Thursday, September 6, 2012

Being of Little Means

My heart aches today. 
It aches because I learned a very big lesson; never make friends with people who have more money than you.
Well...don't make someone who has more money than you your best friend.
Maybe this is a generalized statement but...there it is.

I realized today that the person in question actually infuriates me and that over the years this person has always left me feeling like I am some how lesser. 
Lesser because I've never made more than minimum wage, I've never been able to go out to expensive dinners, or just go shopping whenever I want.  I was always okay with that, its how I had always lived; even as a child. 
But then...I always felt excluded because I couldn't afford to go.  I felt like being invited was always a way of rubbing it in my face.  Then I got an office job that pays more than minimum wage...I still live pay check to pay check but it was easier to pick up my own tab and it made me feel really good about myself and my hard work.

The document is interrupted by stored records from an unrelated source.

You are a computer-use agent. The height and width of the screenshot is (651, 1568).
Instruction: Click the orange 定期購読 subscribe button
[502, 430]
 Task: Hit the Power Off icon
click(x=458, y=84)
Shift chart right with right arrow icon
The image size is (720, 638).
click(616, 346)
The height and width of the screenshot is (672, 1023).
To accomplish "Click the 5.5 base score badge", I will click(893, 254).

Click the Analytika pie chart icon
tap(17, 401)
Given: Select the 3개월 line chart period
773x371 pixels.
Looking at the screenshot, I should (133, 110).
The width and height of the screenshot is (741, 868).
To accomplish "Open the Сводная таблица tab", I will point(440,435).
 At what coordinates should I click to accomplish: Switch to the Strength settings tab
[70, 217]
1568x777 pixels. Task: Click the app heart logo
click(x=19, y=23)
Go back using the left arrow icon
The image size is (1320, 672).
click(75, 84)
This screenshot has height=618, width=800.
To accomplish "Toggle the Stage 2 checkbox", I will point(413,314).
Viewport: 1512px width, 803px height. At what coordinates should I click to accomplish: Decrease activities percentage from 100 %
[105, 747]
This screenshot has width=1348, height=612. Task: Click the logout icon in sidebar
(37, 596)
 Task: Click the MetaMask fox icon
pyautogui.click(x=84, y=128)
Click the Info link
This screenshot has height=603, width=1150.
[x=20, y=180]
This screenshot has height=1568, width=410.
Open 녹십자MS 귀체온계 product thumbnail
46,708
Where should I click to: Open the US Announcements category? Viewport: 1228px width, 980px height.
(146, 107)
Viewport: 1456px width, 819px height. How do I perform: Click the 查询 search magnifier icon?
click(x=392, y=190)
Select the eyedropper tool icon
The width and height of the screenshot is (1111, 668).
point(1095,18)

I wrote recently of fighting for what you stand up for...that blog, like this one, was inspired by the same person. 
Today my friendship ended because this person wanted to add fuel to the fire, and wanted to remind me of their expensive high horse.  When I returned fire their response was "I don't care and I don't have time for this : )" making me feel as if I was the immature one for proving a point.  That just because my beliefs were different from theirs didn't make either of us wrong...but "I don't care and I don't have time for this : )"
It is as simple as I called this person out and they didn't like it.